Python beginner : Preprocessing a french text in python and calculate the polarity with a lexicon

Question

I am writing an algorithm in python which processes a column of sentences and then gives the polarity (positive or negative) of each cell of my column of sentences. The script uses a list of negative and positive word from the NRC emotion lexicon (French version) I am having a problem writing the preprocess function. I have already written the count function and the polarity function but since I have some difficulty writing the preprocess function, I am not really sure if those functions works.

The positive and negative words were in the same file (lexicon) but I export positive and negztive words separately because I did not know how to use the lexicon as it was.

My function count occurrence of positive and negative does not work and I do not know why it Always sends me 0. I Added positive word in each sentence so the should appear in the dataframe:

stacktrace :


[4 rows x 6 columns]
   id                                           Verbatim      ...       word_positive  word_negative
0  15  Je n'ai pas bien compris si c'était destiné a ...      ...                   0              0
1  44  Moi aérien affable affaire agent de conservati...      ...                   0              0
2  45  Je affectueux affirmative te hais et la Foret ...      ...                   0              0
3  47  Je absurde accidentel accusateur accuser affli...      ...                   0              0

=>  
def count_occurences_Pos(text, word_list):
    '''Count occurences of words from a list in a text string.'''
    text_list = process_text(text)

    intersection = [w for w in text_list if w in word_list]


    return len(intersection)
csv_df['word_positive'] = csv_df['Verbatim'].apply(count_occurences_Pos, args=(lexiconPos, ))

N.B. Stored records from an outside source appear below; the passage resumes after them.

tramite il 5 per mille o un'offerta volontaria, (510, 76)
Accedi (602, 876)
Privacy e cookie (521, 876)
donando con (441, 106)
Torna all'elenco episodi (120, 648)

This my csv_data : line 44 , 45 contains positive words and line 47 more negative word but in the column of positive and negative word , it is alwaqys empty, the function does not return the number of words and the final column is Always positive whereas the last sentence is negative

id;Verbatim
15;Je n'ai pas bien compris si c'était destiné a rester
44;Moi aérien affable affaire agent de conservation qui ne agraffe connais rien, je trouve que c'est s'emmerder pour rien, il suffit de mettre une multiprise
45;Je affectueux affirmative te hais et la Foret enchantée est belle de milles faux et les jeunes filles sont assises au bor de la mer
47;Je absurde accidentel accusateur accuser affliger affreux agressif allonger allusionne admirateur admissible adolescent agent de police Comprends pas la vie et je suis perdue

Here the full code :

# -*- coding: UTF-8 -*-
import codecs 
import re
import os
import sys, argparse
import subprocess
import pprint
import csv
from itertools import islice
import pickle
import nltk
from nltk import tokenize
from nltk.tokenize import sent_tokenize, word_tokenize
from nltk.corpus import stopwords
import pandas as pd
try:
    import treetaggerwrapper
    from treetaggerwrapper import TreeTagger, make_tags
    print("import TreeTagger OK")
except:
    print("Import TreeTagger pas Ok")

from itertools import islice
from collections import defaultdict, Counter



csv_df = pd.read_csv('test.csv', na_values=['no info', '.'], encoding='Cp1252', delimiter=';')
#print(csv_df.head())

stopWords = set(stopwords.words('french'))  
tagger = treetaggerwrapper.TreeTagger(TAGLANG='fr')     
def process_text(text):
    '''extract lemma and lowerize then removing stopwords.'''

    text_preprocess =[]
    text_without_stopwords= []

    text = tagger.tag_text(text)
    for word in text:
        parts = word.split('\t')
        try:
            if parts[2] == '':
                text_preprocess.append(parts[1])
            else:
                text_preprocess.append(parts[2])
        except:
            print(parts)


    text_without_stopwords= [word.lower() for word in text_preprocess if word.isalnum() if word not in stopWords]
    return text_without_stopwords

csv_df['sentence_processing'] = csv_df['Verbatim'].apply(process_text)
#print(csv_df['word_count'].describe())
print(csv_df)


lexiconpos = open('positive.txt', 'r', encoding='utf-8')
print(lexiconpos.read())
def count_occurences_pos(text, word_list):
    '''Count occurences of words from a list in a text string.'''

    text_list = process_text(text)

    intersection = [w for w in text_list if w in word_list]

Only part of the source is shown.